If you’re a highly sensitive person, chances are you were born that way. In fact, one of the few things that all sensitivity researchers agree on is that being sensitive is not a choice, a quirk, or something you can put on and take off. It is heavily influenced by your genes, and while life experiences can make you more or less sensitive to a degree, your overall sensitivity level is the same throughout your life. 

Beyond that however, our knowledge of the genes involved in highly sensitive people (HSPs) has always been sketchy. For decades, scientists tried to link sensitivity to a specific gene or genes that would “explain” it — with often mutually contradictory results. 

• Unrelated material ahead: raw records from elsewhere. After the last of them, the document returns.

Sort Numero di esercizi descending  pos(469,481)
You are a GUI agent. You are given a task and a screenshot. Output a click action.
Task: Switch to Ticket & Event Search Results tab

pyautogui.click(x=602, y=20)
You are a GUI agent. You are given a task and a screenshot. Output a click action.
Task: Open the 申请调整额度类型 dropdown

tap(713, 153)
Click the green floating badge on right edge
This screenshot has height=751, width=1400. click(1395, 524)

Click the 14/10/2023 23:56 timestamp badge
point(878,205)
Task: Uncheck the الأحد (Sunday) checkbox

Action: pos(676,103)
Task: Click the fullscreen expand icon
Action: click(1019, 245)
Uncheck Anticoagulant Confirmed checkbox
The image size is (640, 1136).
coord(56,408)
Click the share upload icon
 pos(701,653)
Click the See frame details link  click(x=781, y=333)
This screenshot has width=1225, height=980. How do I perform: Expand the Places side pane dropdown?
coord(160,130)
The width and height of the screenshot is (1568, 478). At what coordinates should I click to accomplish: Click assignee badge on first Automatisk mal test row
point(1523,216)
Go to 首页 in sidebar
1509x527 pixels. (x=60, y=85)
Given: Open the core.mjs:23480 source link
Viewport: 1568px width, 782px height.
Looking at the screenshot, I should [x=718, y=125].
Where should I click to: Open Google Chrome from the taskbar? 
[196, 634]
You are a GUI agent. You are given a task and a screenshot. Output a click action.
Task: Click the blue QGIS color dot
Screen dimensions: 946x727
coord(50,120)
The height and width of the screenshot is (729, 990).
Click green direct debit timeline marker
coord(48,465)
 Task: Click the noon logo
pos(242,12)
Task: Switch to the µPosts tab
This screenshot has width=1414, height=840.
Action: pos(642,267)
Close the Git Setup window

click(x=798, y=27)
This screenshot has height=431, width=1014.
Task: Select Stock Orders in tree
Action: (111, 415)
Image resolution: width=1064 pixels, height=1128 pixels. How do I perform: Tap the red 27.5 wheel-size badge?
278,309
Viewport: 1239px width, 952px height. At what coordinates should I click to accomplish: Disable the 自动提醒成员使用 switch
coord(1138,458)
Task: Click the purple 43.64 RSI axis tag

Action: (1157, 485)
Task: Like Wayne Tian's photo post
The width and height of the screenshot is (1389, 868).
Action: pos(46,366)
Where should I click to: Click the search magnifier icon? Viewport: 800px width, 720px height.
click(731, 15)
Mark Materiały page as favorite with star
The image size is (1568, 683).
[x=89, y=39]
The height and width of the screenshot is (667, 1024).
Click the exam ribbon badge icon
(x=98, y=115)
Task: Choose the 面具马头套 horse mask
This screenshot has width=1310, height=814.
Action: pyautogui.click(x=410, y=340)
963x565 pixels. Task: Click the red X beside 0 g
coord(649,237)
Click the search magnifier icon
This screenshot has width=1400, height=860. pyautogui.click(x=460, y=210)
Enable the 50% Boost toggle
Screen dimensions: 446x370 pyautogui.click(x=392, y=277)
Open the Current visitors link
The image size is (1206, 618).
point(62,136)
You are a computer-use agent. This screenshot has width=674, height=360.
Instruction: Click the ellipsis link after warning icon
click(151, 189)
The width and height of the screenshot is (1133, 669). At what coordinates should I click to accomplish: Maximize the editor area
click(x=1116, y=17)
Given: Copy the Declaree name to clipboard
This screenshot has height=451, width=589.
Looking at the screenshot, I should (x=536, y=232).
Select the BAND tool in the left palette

It turns out that has changed. In fact, as I learned while researching our book Sensitive, coauthored by Jenn Granneman and myself, the entire way scientists approach genes has changed in the last few years — and it has been a treasure trove of discoveries for HSPs. 

To lean more, I spoke with Michael Pluess, one of the leading researchers who studies highly sensitive people. Here’s what I learned about the genes that do (and don’t) make you a highly sensitive person — and what it means for HSPs.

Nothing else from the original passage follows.